Excess Optimism: How Biased is the Apparent Error of an Estimator Tuned by SURE?
RYAN TIBSHIRANI – CARNEGIE MELLON UNIVERSITY
Nearly all estimators in statistical prediction come with an associated tuning parameter, in one way or another. Common practice, given data, is to choose the tuning parameter value that minimizes a constructed estimate of the prediction error of the estimator; we focus on Stein’s unbiased risk estimator, or SURE (Stein, 1981; Efron, 1986), which forms an unbiased estimate of the prediction error by augmenting the observed training error with an estimate of the degrees of freedom of the estimator. Parameter tuning via SURE minimization has been advocated by many authors, in a wide variety of problem settings, and in general, it is natural to ask: what is the prediction error of the SURE-tuned estimator? An obvious strategy would be simply use the apparent error estimate as reported by SURE, i.e., the value of the SURE criterion at its minimum, to estimate the prediction error of the SURE-tuned estimator. But this is no longer unbiased; in fact, we would expect that the minimum of the SURE criterion is systematically biased downwards for the true prediction error. We define the excess optimism to be the amount of this downward bias in the SURE minimum.
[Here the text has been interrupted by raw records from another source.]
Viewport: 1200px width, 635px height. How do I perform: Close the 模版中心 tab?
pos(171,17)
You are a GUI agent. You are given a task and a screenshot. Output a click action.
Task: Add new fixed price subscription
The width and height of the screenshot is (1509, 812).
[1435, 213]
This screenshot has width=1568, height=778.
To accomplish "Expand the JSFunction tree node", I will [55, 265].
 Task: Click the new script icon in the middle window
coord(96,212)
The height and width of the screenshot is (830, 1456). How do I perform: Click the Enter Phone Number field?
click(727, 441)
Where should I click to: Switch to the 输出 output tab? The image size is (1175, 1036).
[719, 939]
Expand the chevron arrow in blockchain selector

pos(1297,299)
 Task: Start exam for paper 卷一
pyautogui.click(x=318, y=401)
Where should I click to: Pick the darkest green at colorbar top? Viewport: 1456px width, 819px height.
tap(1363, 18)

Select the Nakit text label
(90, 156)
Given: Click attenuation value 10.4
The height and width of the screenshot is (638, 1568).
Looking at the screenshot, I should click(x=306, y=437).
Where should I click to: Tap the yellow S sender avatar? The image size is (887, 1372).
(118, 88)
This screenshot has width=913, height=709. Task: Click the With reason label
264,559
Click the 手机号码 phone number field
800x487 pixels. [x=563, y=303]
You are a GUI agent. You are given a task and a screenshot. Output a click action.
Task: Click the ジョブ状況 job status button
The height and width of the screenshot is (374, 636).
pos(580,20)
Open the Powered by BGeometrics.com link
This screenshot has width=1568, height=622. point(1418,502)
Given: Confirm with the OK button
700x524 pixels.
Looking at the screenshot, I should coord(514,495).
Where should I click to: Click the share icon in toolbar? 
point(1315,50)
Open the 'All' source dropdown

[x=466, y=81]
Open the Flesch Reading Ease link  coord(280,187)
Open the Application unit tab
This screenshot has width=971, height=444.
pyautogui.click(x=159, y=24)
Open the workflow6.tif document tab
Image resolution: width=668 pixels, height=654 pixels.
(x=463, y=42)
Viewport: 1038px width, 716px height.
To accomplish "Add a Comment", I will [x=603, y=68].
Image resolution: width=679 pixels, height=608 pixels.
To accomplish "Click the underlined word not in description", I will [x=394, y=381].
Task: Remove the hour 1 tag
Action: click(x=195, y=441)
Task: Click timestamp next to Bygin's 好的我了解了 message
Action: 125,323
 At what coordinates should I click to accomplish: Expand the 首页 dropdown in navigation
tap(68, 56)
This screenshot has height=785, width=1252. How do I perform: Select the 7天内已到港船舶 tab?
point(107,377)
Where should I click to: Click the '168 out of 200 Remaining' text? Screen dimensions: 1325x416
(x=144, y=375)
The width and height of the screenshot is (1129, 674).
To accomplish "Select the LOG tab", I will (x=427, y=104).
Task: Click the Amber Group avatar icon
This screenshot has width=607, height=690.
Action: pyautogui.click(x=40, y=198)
We argue that the following two properties motivate the study of excess optimism: (i) an unbiased estimate of excess optimism, added to the SURE criterion at its minimum, gives an unbiased estimate of the prediction error of the SURE-tuned estimator; (ii) excess optimism serves as an upper bound on the excess risk, i.e., the difference between the risk of the SURE-tuned estimator and the oracle risk (where the oracle uses the best fixed tuning parameter choice). We study excess optimism analytically in various settings (e.g., the families of shrinkage and subset regression estimators), and demonstrate how bounds on excess optimism lead to oracle inequalities. We also describe a bootstrap method for estimating excess optimism in practice, and outline some extensions of our framework beyond the standard, homoskedastic Gaussian error model considered throughout.
This represents work with Saharon Rosset.